Grif lost the Grifshot and Caboose his aforementioned Mark V helmet in Season 11 because neither was in Halo 4. When Bungie re-added the Mark V helmet to the game, they added a subplot where Washington gifts him the helmet as a peace offering, and the Grifshot eventually reappeared in fully CGI sequences later on in the story arc (though Grif loses it again when the story shifts to Halo 5: Guardians's engine).
Junior's brief appearance in Season 13 is modeled in the Halo 3 engine because Halo 4 removed the ability to play as Elites in multiplayer.
After season 13's Bolivian Army Ending, the show was always intended to continue, but the team couldn't figure out how to satisfyingly resolve the cliffhanger ending. To buy some time to create a satisfying followup, Season 14 was instead an anthology season that also doubled as a show runner audition for Season 15. By the time Joe Nicolosi was selected, the writers agreed the only satisfying followup to Season 13's ending was to leave it to the viewers imagination, so Season 15 begins a few months later.
Freckles is inexplicably left behind in season 15 because his voice actor, Shane Newville, had a nasty falling out with Rooster Teeth over the intervening year.

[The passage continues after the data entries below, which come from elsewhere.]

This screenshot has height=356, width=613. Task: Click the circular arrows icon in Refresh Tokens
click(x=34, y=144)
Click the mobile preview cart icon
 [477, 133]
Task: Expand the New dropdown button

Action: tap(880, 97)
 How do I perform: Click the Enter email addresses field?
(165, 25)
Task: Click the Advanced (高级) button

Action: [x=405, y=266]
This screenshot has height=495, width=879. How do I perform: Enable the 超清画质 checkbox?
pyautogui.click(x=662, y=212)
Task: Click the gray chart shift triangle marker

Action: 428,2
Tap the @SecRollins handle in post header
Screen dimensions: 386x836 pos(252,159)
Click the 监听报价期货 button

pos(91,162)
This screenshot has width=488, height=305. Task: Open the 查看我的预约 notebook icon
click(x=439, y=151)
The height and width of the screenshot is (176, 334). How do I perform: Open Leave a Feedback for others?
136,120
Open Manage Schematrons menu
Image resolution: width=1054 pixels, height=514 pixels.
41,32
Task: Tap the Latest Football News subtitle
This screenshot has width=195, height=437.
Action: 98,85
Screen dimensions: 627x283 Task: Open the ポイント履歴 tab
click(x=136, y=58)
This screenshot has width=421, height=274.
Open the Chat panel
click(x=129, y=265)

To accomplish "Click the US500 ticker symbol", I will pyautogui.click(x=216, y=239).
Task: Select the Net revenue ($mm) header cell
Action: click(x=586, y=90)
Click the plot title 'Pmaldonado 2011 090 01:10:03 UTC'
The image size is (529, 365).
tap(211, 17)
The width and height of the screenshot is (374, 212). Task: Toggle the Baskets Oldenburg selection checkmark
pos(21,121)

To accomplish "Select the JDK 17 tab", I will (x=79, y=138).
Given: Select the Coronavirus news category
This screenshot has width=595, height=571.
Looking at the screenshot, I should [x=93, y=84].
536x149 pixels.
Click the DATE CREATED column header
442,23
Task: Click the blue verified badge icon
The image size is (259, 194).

As a result, his one line is voiced by Miles Luna pitched up beyond any recognition and then he's left behind.
A big reason why most of Church's appearances in Singularity have him possessed by Genkins is because the years of screaming most of Church's lines had damaged Burnie Burns' vocal cords, leaving him unable to voice him too often.
The mini-arc where Wash tries to find Carolina in the past but can't track her down, only to have the Triplets suggest that he just go to the future where they're friends and ask where she was, was basically ripped verbatim from a real life story; Miles Luna agonized for a while over how Wash could get this information, only for someone else to casually suggest that he just ask Carolina in the present day. The simplicity of the answer reportedly made Miles scream with frustration, which then carried into the show.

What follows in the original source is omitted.